Zabytkowy autobus jelcz „ogórek” udostępniony przez MPK Lublin jeszcze do 25 lipca będzie częścią wystawy otwartej przed Ratuszem z okazji rocznicy strajków określanych mianem „lubelskiego lipca”
Dokładnie dzisiaj mija 40 lat od pierwszego z tych protestów, który wybuchł w świdnickiej Wytwórni Sprzętu Komunikacyjnego, niemal natychmiast po nim podobne akcje rozpoczęły załogi wielu innych zakładów.
– Tej solidarności nam dzisiaj trochę szkoda – wzdycha Marian Król, przewodniczący Regionu Środkowowschodniego NSZZ „Solidarność” i podkreśla skalę spontanicznych protestów kolejnych zakładów pracy. – Dziś wiemy, że na Lubelszczyźnie było to co najmniej 160 zakładów. Kulminacja nastąpiła 18 lipca.

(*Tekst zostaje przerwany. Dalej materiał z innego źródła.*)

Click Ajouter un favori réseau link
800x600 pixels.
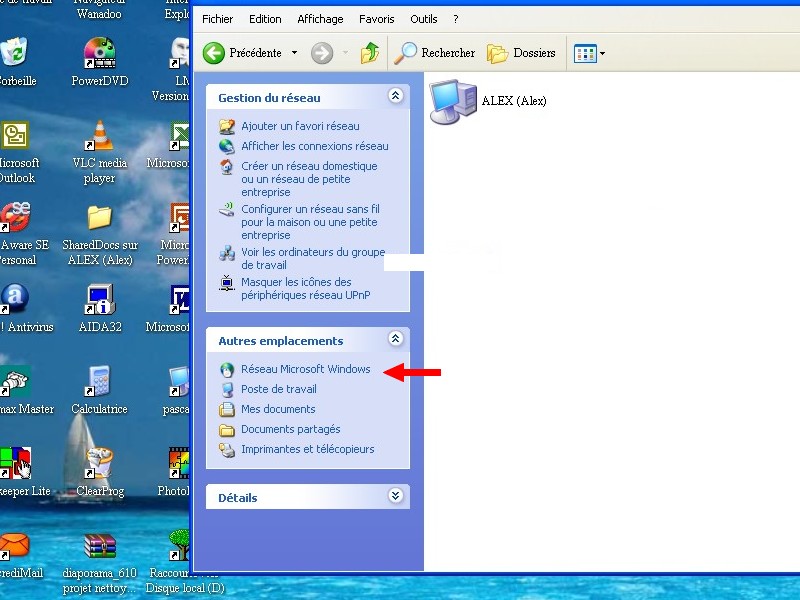299,126
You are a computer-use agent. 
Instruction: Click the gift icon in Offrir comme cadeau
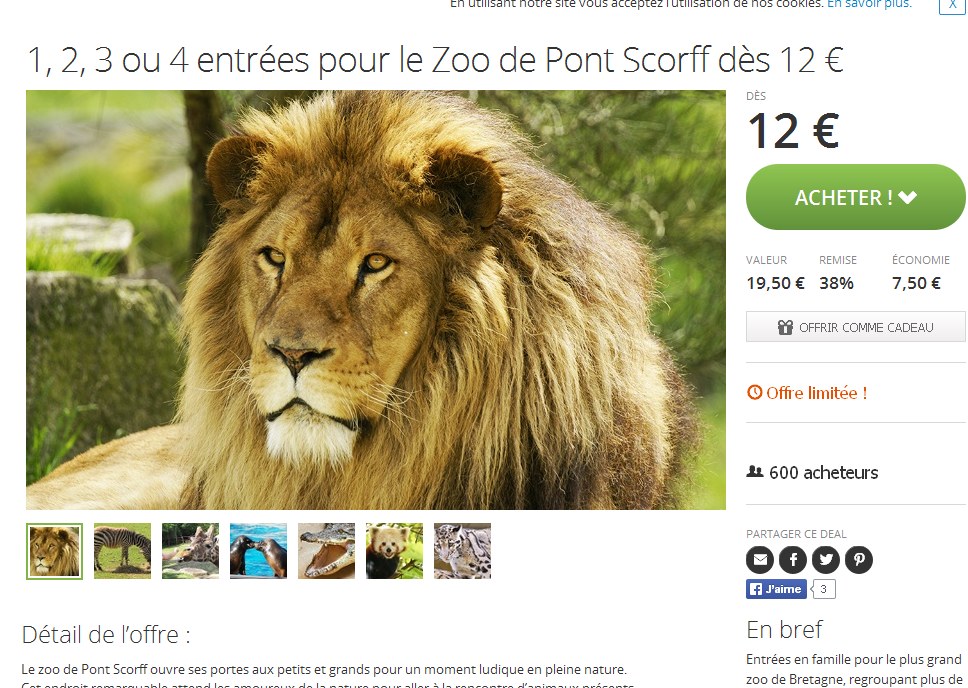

Właśnie 18 lipca 1980 r. do protestu przystąpiło Miejskie Przedsiębiorstwo Komunikacyjne. – Wtedy wszyscy na własnej skórze poczuli jak zatrzymuje się miasto – mówi Tomasz Fulara, obecny prezes MPK Lublin. – Całe MPK stanęło. Wyjechał ówczesny dyrektor, ale niebawem zawrócił do zajezdni. Były jeszcze podejmowane próby wyjazdu jednego trolejbusu i dwóch autobusów, ale one również zostały zatrzymane.
– Od momentu przystąpienia MPK do strajku, natychmiast władze przystąpiły do rozmów – podkreśla Fulara. – Na pewno przemiany po roku 1989 albo by nie nastąpiły, albo nie nastąpiły tak szybko, gdyby nie było lubelskiego lipca. Często ludzie o nim zapominają, a on był naprawdę bardzo istotny.
– Mieliśmy w tym okresie wiele aktów rzeczywistego bohaterstwa – przypomina prezydent Lublina Krzysztof Żuk. – Trzeba pamiętać, że to nie były czasy łatwe. Wyjść w zakładzie pracy i protestować przeciw władzy nie było łatwo.